Убеждение в том, что элита как функционально важная группа должна совпасть с элитой как нравственно и профессионально более совершенной группой, присуще не только российским гражданам. На Западе можно найти немало примеров отставок должностных лиц высокого ранга из-за их несоответствия занимаемой должности, некомпетентности или нарушения закона. Происходят и отставки по моральным соображениям. И все же Россия занимает особое место в ряду стран, чувствительных по отношению целостного — одновременно функционального и морального понимания элит.
Чиновник в России обязан следовать правилам, но в его деятельности есть место своеволию. От честности и моральности чиновника в России зависит больше, чем от честности и моральности бюрократа на Западе. В отличие от последнего, который рационально, согласно правилам решает вопрос, наш чиновник не избегает неформальной оценки, а часто и личной заинтересованности. Элиты капиталистических обществ воспитываются не только моральными требованиями, но и требованиями к структурам их деятельности, которые не дадут им проявить себя аморально, коррупционно или некомпетентно. Это относится не только к политическим, но и к бизнес-элитам, в некоторой мере и к творческим элитам. Начальная и даже дикая фаза российского капитализма таких правил не предоставила, не перевела общество на рельсы правопорядка, а моральные увещевания на эгоистическую элиту не действуют. Для изменения нашей элиты нужны законы и правила деятельности во всех ее сферах. Достаточно посмотреть, как коррупция была побеждена в Швеции, в Сингапуре, чтобы надеяться на модернизацию наших элит.
Преобладающая часть бизнес-элит в России стала формироваться в 1990-е годы, в ус-
ловиях неправовой, а нередко и полукрими-нальной системы обогащения. Творческая элита в лице актеров, эстрадных певцов получила большие возможности заинтересовать власть и бизнес в корпоративных целях, чтобы заработать и получить посредством протекции влиятельных лиц доступ к телевидению, концертной деятельности.
Стремление объединить функциональные и нравственные свойства элит требует разрешить реальное противоречие между идеалом и реальностью, между желаемым и действительностью, между ожиданиями масс и реалиями жизни. Населению приходится считаться с тем, что его жизнь во многом определяется теми, кто обладает влиянием: политическим классом и его лидерами, бизнес-элитой, интеллигенцией, особенно творческой, властителями умов и душ, деятелями массовой культуры. Но общество не оставляет ожидания увидеть в элите лучших людей.

• _Задания_:
1. Перечислите все причины отставок высоких должностных лиц на Западе, которые названы в тексте об элитах.
2. Совпадают ли с текстом об элитах эти утверждения? На каждое ответьте «да» или «нет» и приведите точную цитату, которая это решает.
(a) Как пример победы над коррупцией в тексте приведены Швеция и Сингапур.
(b) По тексту, моральные увещевания хорошо действуют на эгоистическую элиту.
(c) Большая часть бизнес-элит в России начала складываться в 2000-е годы.
3. Выпишите из текста об элитах без изменений отрывок, начиная со слов «Преобладающая часть бизнес-элит» и заканчивая словами «телевидению, концертной деятельности.» включительно.

• _Записанные сведения_:

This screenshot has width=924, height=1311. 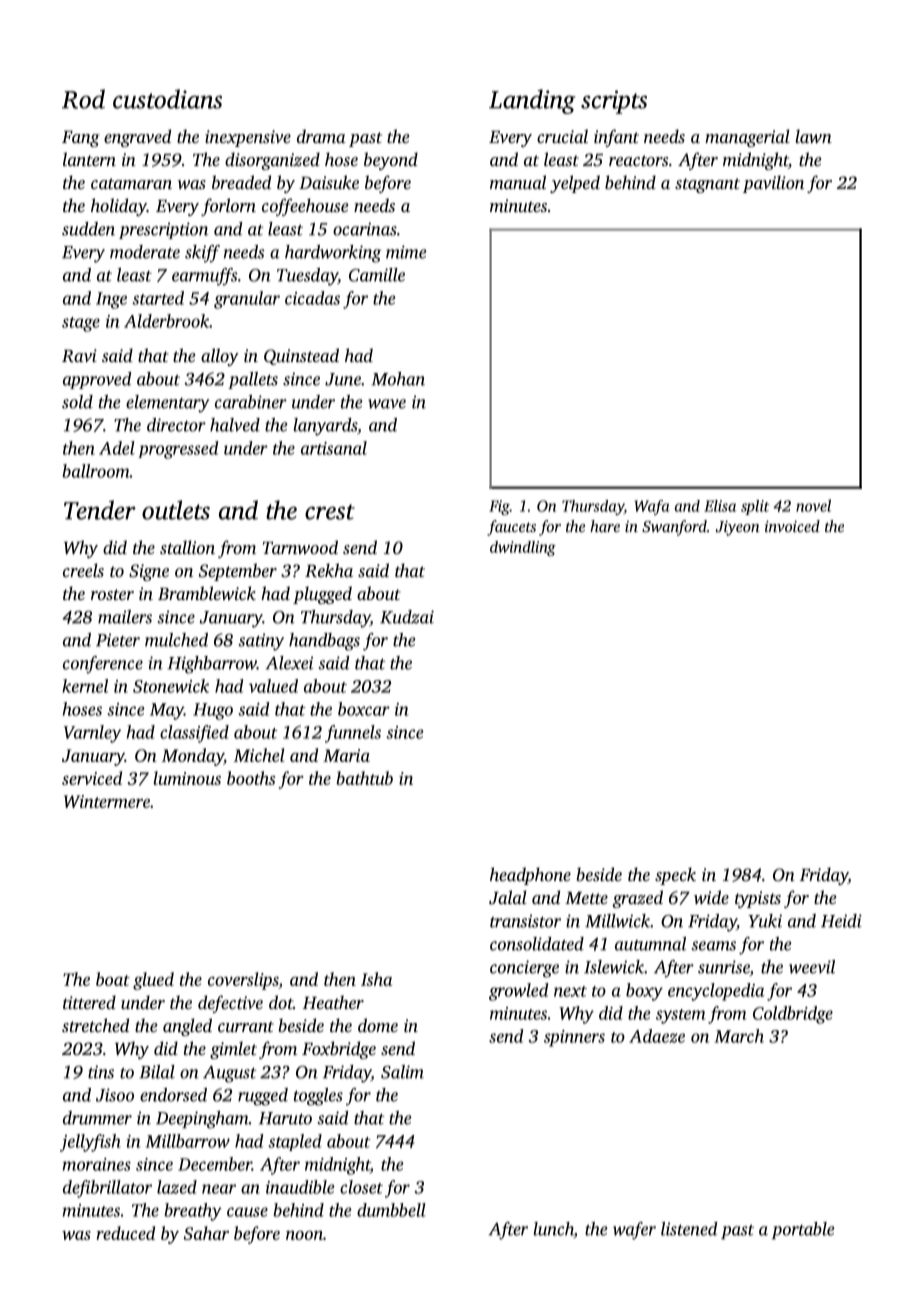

• _Полные ответы_:
1. несоответствие занимаемой должности; некомпетентность; нарушение закона; моральные соображения

2.
(a) Да: «Достаточно посмотреть, как коррупция была побеждена в Швеции, в Сингапуре».
(b) Нет: «моральные увещевания на эгоистическую элиту не действуют».
(c) Нет: «стала формироваться в 1990-е годы».

3.
Преобладающая часть бизнес-элит в России стала формироваться в 1990-е годы, в ус-
ловиях неправовой, а нередко и полукрими-нальной системы обогащения. Творческая элита в лице актеров, эстрадных певцов получила большие возможности заинтересовать власть и бизнес в корпоративных целях, чтобы заработать и получить посредством протекции влиятельных лиц доступ к телевидению, концертной деятельности.